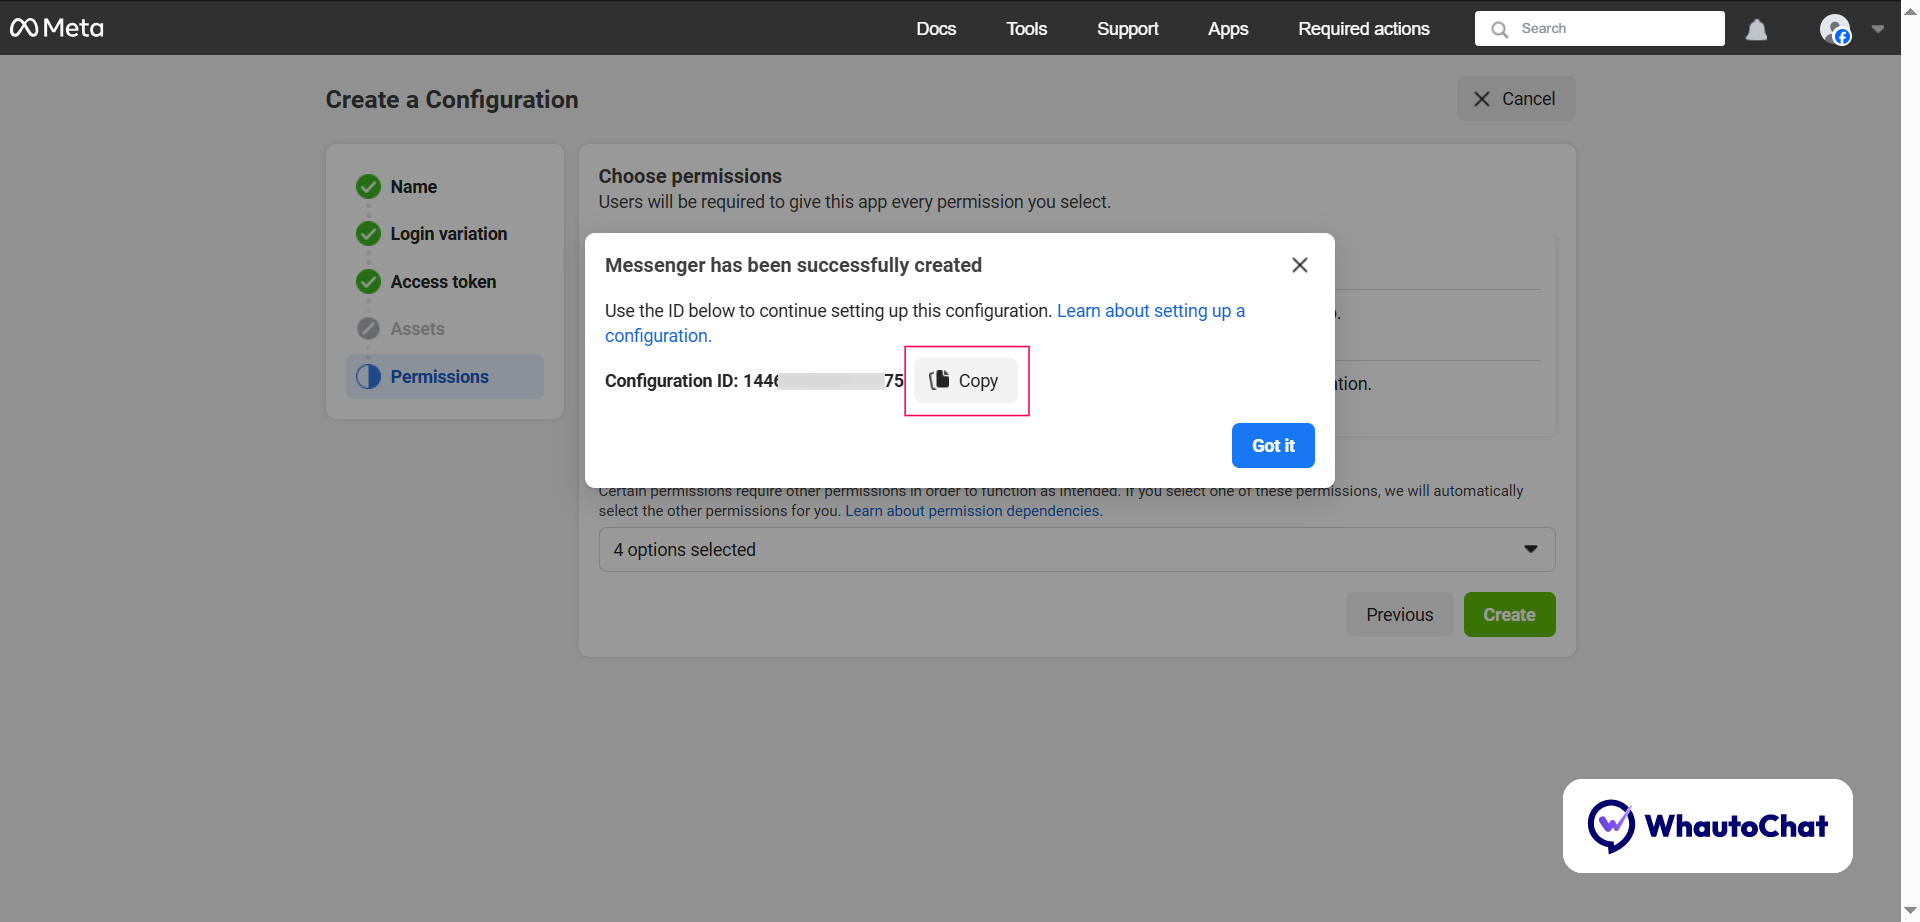Dismiss the success dialog with the X

1299,264
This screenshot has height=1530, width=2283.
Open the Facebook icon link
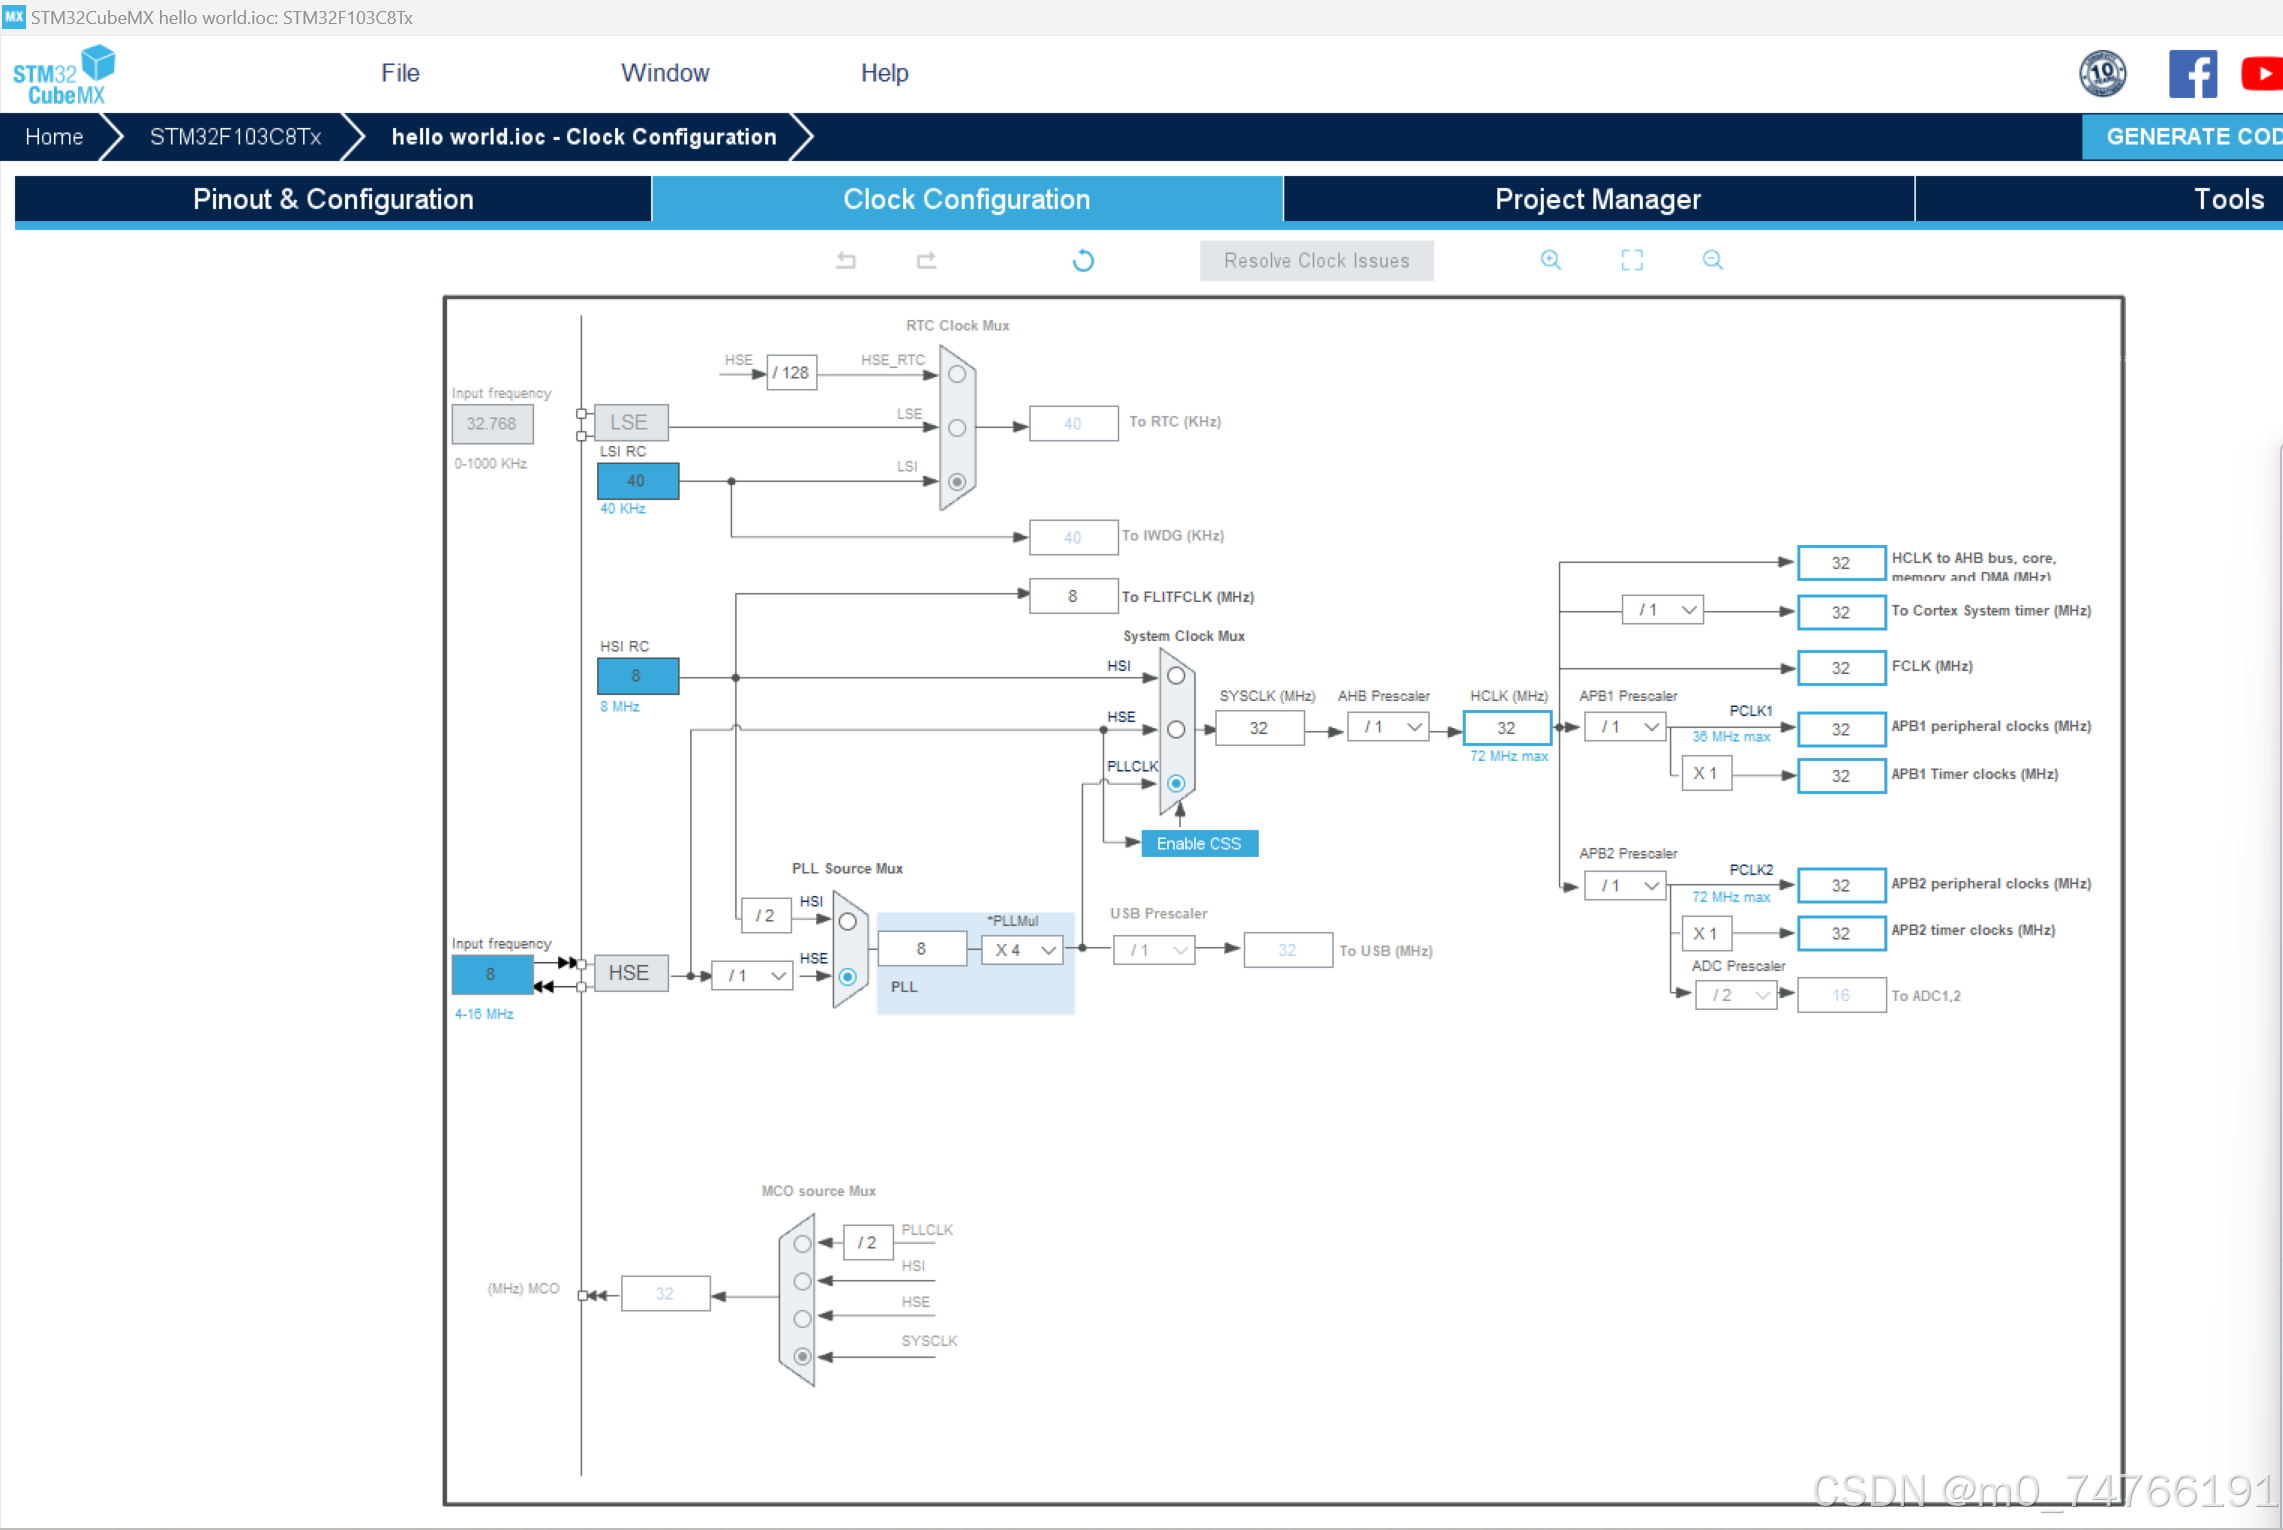tap(2192, 74)
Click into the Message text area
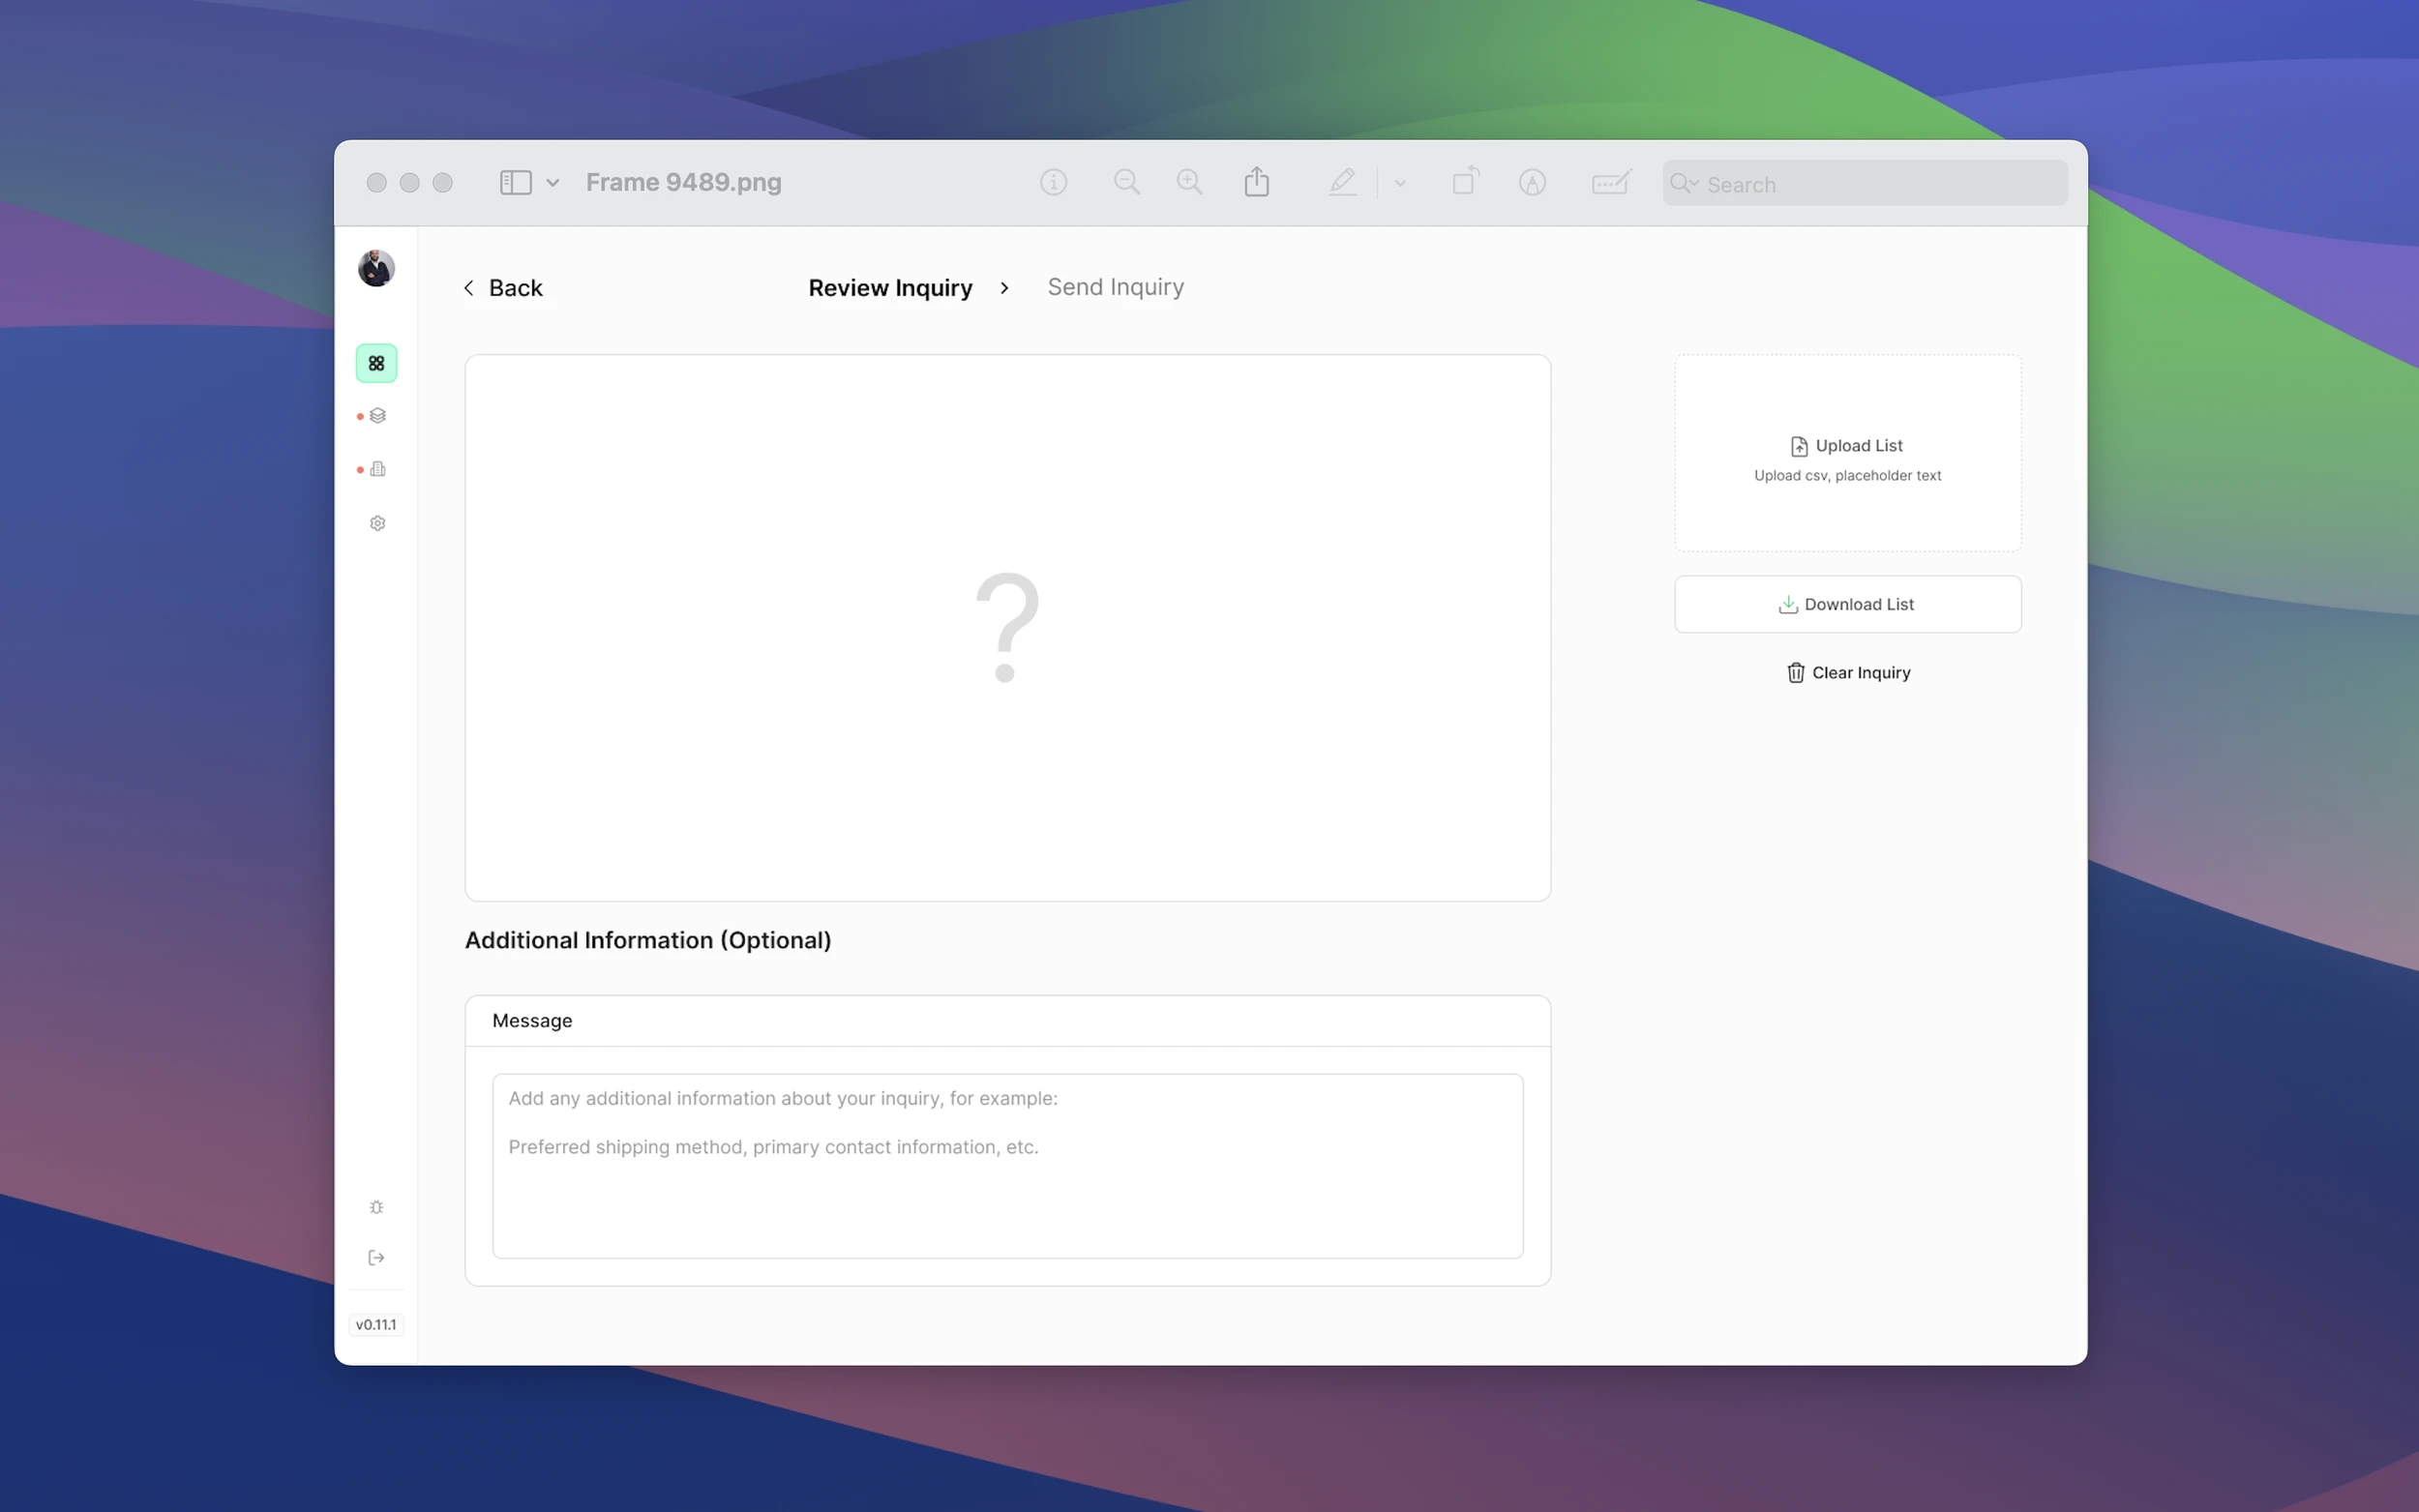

***

To do: What must be output is the exact run of lines from the one holding "This screenshot has height=1530, width=2283." through the end of the entries above, both ends included, minus the pictures.

Your response:
This screenshot has height=1530, width=2283.
Open the Facebook icon link
tap(2192, 74)
Click into the Message text area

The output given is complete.